> [Provided data]:
______________________________

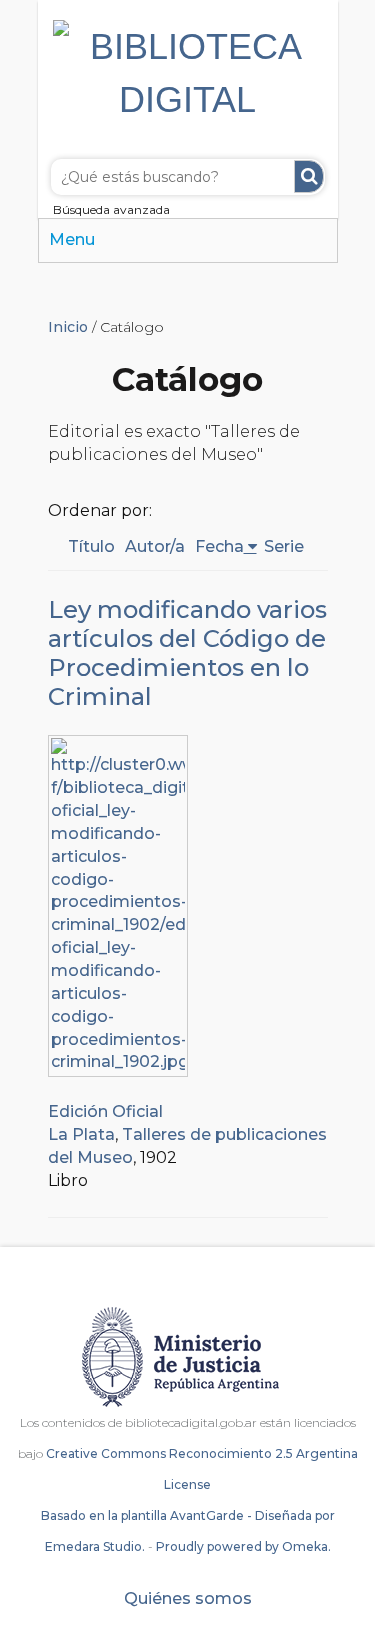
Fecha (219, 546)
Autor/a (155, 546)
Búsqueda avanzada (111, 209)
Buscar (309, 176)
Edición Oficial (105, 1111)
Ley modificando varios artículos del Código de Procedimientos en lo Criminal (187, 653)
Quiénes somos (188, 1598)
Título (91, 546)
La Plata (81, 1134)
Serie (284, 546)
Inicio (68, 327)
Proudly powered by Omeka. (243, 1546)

______________________________

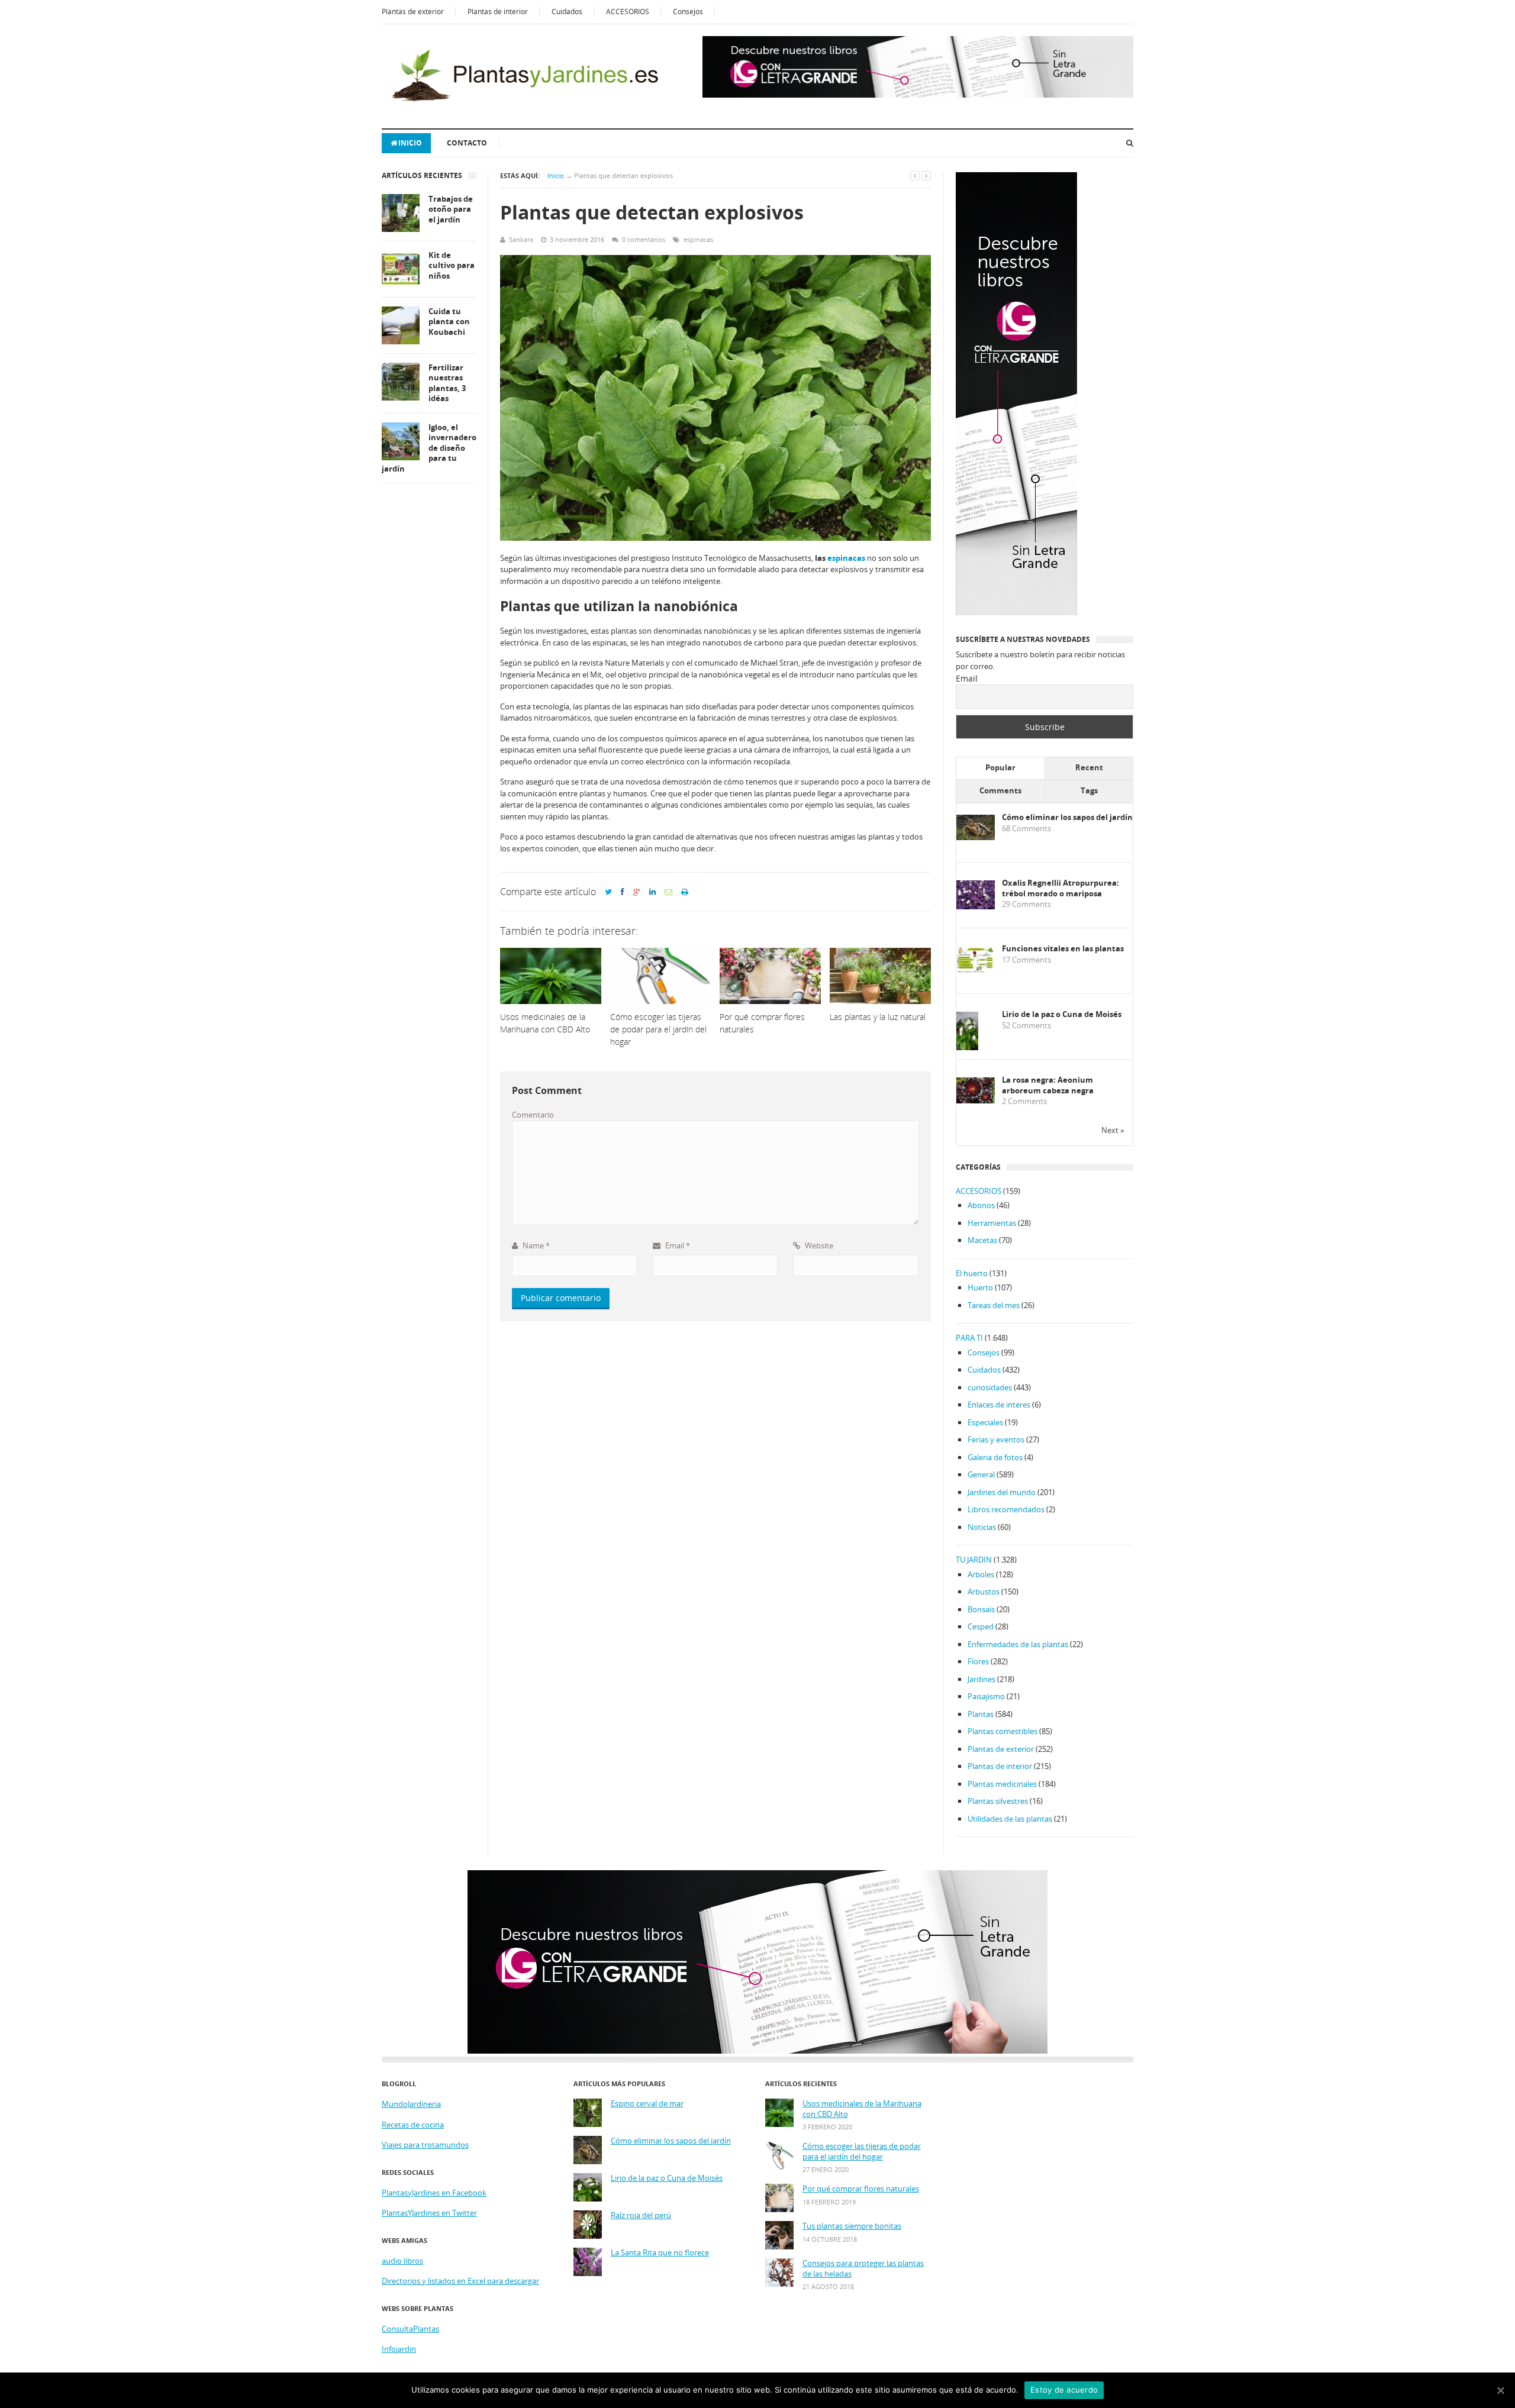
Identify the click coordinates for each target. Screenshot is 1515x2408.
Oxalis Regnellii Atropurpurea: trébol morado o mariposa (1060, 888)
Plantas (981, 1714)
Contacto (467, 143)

______________________________

> [Instructions to follow]:
With the first line being the one containing "Ley modificando varios" and the last line the one containing "Proudly powered by Omeka. (243, 1546)", transcribe exactly the lines above that fall in that range.

> [Response box]:
Ley modificando varios artículos del Código de Procedimientos en lo Criminal (187, 653)
Quiénes somos (188, 1598)
Título (91, 546)
La Plata (81, 1134)
Serie (284, 546)
Inicio (68, 327)
Proudly powered by Omeka. (243, 1546)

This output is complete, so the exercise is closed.